I’m a writer, artist and medical anthropologist. My essays, longform journalism and ethnographic contributions have been published in The Guardian, The Boston Globe, The New York Times, Prospect Magazine, Monocle, The Independent, British Medical Journal, Guernica, Longreads, PEN America, The New Yorker, STAT, American Medical Association Journal of Ethics, Harvard Public Health Magazine, Oral History Review and many others. I’m the co-author of several Lonely Planet travel guidebooks.
British-American since birth, with roots in Scotland and Chicago, I lived for more than ten years in West Africa—between the coastal cities of Monrovia and Dakar, writing in English and French.
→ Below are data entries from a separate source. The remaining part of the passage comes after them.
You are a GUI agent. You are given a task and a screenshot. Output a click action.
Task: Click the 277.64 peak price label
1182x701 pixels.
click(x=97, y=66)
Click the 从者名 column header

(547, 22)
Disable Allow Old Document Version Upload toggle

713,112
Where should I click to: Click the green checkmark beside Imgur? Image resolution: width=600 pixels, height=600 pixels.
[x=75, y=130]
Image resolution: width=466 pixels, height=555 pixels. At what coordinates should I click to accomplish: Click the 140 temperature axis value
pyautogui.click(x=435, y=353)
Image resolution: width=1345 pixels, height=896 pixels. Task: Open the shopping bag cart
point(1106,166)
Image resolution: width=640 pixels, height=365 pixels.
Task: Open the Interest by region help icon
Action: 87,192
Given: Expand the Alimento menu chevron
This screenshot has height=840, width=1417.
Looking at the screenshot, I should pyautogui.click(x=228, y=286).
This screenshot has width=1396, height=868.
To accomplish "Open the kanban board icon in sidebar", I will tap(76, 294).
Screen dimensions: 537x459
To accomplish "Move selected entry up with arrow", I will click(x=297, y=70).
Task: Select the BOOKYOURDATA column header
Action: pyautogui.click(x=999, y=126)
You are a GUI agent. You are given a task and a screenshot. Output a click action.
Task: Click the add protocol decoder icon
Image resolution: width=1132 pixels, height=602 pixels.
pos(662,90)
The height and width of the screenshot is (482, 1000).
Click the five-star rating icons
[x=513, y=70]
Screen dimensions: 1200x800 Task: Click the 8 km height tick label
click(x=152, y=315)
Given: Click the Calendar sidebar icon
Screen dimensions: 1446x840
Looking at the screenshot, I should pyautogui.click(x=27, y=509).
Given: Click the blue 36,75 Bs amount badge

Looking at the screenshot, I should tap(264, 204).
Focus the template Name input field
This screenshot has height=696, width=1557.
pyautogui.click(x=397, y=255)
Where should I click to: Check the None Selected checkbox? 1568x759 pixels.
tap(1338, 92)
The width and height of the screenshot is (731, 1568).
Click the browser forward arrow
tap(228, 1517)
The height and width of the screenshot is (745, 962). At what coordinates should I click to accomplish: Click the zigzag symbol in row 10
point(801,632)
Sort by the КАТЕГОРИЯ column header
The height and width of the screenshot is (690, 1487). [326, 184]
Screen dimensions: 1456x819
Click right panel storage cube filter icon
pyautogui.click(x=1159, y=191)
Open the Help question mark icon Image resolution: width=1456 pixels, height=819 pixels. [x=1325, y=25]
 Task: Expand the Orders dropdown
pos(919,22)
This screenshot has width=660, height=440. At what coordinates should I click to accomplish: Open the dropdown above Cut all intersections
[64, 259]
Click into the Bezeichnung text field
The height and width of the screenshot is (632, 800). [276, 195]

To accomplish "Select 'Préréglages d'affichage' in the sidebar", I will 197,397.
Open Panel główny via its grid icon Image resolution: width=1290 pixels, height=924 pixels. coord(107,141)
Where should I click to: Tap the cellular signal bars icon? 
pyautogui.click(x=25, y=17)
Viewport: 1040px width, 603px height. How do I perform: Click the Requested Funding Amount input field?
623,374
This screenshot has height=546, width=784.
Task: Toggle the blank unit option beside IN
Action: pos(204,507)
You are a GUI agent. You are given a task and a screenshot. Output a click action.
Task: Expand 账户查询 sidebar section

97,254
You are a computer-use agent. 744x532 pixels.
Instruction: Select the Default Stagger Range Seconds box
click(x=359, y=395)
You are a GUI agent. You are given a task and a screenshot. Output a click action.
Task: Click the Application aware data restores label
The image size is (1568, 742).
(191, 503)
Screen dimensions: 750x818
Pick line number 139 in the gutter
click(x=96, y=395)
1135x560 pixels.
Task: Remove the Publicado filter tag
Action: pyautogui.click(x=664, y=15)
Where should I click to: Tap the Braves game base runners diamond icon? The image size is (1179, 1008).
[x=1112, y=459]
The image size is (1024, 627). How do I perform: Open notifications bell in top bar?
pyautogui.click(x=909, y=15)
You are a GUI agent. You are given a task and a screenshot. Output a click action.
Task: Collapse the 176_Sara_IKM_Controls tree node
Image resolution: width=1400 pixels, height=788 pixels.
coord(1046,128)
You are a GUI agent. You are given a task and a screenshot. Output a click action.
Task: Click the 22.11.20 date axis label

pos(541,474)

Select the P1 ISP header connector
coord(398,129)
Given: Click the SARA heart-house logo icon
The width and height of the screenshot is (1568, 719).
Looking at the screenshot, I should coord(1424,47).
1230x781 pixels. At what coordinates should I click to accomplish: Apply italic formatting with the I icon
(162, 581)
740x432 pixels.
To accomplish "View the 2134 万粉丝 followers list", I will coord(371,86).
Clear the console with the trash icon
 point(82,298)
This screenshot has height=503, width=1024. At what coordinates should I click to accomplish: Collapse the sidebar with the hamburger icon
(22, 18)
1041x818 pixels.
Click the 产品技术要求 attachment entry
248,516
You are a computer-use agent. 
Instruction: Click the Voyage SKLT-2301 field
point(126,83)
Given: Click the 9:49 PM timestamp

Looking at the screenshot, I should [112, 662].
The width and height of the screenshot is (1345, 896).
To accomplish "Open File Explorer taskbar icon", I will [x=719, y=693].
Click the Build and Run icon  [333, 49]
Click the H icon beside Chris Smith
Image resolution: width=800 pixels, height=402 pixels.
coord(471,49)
My essay on Nina Simone’s love for Liberia in the 1970s, published in Guernica, was listed as a notable essay by The New York Times and Longreads and translated into multiple languages including for Éditions du sous-sol.
Alongside artistic work, I have been deeply involved in Ebola preparedness and response for ten years, including during outbreaks in Liberia, D.R. Congo and Uganda. Partnering with community organizers, clinician researchers, psychologists and wider social science teams, we integrate community narratives and survivor oral histories into clinical research, with a view towards democratizing the archive, bringing compassion and deep listening center-stage and making epidemic response policy more inclusive. My work is rooted in my training in infectious diseases, public health, patient accompaniment, narrative therapy, and as a student of oral storytelling traditions.
During the 2014-16 West Africa Ebola outbreak, I was the founding editor of Ebola Deeply, a website that The Guardian called “the antidote to media scaremongering.” My Ebola and global health work has been supported by the International Women’s Media Foundation, University of Oxford, Liverpool School of Tropical Medicine, Rockefeller Foundation, and Wellcome Trust. I’ve worked with organizations including Partners in Health, Sabin Vaccine Institute, Doctors Without Borders (MSF), Walimu (Uganda), The Atlantic Council and Internews, where I co-created the first medical journalism fellowship program in Liberia.
I co-teach A History of Music as Medicine at Longy School of Music of Bard College with the bassist and artist Tony Leva. I facilitate creative writing, narrative medicine, and spoken word poetry sessions for patients recovering from severe illness, including in Covid-19 field hospitals with Boston Health Care for the Homeless. I have curated art exhibitions with recovered Ebola patients, and partnered with podcasters to explore artistic processes and grief, including on the podcast Out of Grief Comes Art.
I am currently working on two nonfiction books, including a double memoir co-written with my father during the last months of his life, recently excerpted in The Boston Globe Magazine.